─── SOURCE DATA ───
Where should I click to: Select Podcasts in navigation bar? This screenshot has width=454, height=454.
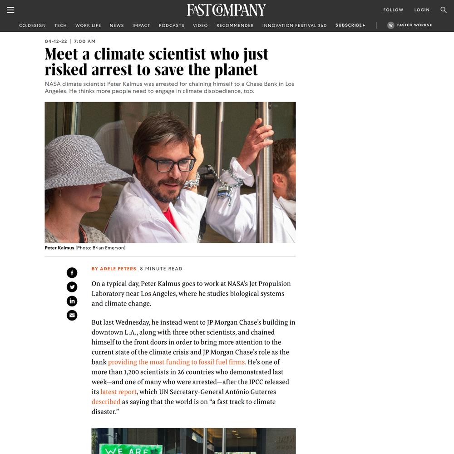pos(172,25)
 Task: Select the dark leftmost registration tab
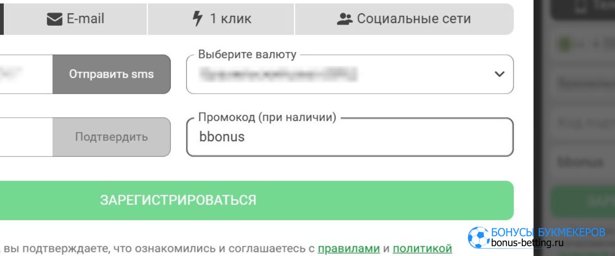tap(2, 19)
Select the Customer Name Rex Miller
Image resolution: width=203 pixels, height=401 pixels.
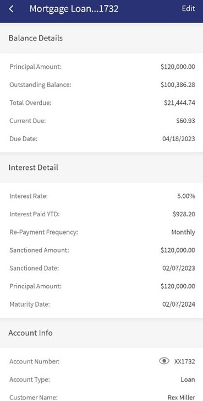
───
EXERCISE OBJECTIVE: I would like the data above transcribed exactly, with its pictures left out.

RESULT OF THE TASK:
Where should I click to: Select Podcasts in navigation bar? This screenshot has width=454, height=454.
pos(172,25)
 Task: Select the dark leftmost registration tab
tap(2, 19)
Select the Customer Name Rex Miller
Image resolution: width=203 pixels, height=401 pixels.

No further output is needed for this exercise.